> _Stated exercise_:
Copy the stretch of records from the line containing "Given: Click the vfs file icon" through the line containing "Looking at the screenshot, I should coord(14,325).", replacing "column header" with "table heading" and leaving everything else unchanged.

Records from a data source:
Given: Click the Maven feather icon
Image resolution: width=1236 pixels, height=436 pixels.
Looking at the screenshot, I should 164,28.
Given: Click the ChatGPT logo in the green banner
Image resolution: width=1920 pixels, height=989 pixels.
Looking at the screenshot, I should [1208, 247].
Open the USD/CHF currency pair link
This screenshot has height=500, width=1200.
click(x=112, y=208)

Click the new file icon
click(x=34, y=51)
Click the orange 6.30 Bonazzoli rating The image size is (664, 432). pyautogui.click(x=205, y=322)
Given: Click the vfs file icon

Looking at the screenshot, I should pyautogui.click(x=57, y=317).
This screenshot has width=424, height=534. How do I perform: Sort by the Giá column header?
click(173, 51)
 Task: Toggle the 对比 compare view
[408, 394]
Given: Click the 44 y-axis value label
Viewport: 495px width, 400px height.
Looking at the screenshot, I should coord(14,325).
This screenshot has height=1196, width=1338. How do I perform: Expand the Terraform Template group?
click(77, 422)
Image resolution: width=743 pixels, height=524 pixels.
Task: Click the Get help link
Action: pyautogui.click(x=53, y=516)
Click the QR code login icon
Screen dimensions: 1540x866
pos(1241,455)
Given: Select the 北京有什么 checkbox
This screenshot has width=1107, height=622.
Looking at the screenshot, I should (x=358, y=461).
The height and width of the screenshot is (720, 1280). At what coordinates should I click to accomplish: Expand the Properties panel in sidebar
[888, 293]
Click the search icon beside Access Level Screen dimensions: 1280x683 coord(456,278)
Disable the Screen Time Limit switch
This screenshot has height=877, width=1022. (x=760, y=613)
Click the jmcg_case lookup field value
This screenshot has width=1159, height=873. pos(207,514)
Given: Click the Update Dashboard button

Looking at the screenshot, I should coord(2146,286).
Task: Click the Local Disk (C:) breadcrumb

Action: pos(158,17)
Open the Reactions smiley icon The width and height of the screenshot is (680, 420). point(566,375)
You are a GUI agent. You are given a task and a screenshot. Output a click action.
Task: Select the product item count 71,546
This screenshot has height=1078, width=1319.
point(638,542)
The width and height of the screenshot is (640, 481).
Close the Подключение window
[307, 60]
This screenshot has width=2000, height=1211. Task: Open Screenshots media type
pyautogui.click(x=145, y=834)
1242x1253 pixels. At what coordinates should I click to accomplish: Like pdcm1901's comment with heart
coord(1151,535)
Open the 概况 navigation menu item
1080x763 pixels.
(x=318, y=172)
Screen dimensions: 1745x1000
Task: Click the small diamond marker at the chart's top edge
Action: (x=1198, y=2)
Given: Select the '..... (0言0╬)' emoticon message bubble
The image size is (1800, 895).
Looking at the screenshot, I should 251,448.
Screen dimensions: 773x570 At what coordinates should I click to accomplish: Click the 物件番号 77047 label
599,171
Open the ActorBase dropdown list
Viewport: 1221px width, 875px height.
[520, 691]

> _Solution to this task_:
Given: Click the vfs file icon

Looking at the screenshot, I should pyautogui.click(x=57, y=317).
This screenshot has width=424, height=534. How do I perform: Sort by the Giá table heading?
click(173, 51)
 Task: Toggle the 对比 compare view
[408, 394]
Given: Click the 44 y-axis value label
Viewport: 495px width, 400px height.
Looking at the screenshot, I should coord(14,325).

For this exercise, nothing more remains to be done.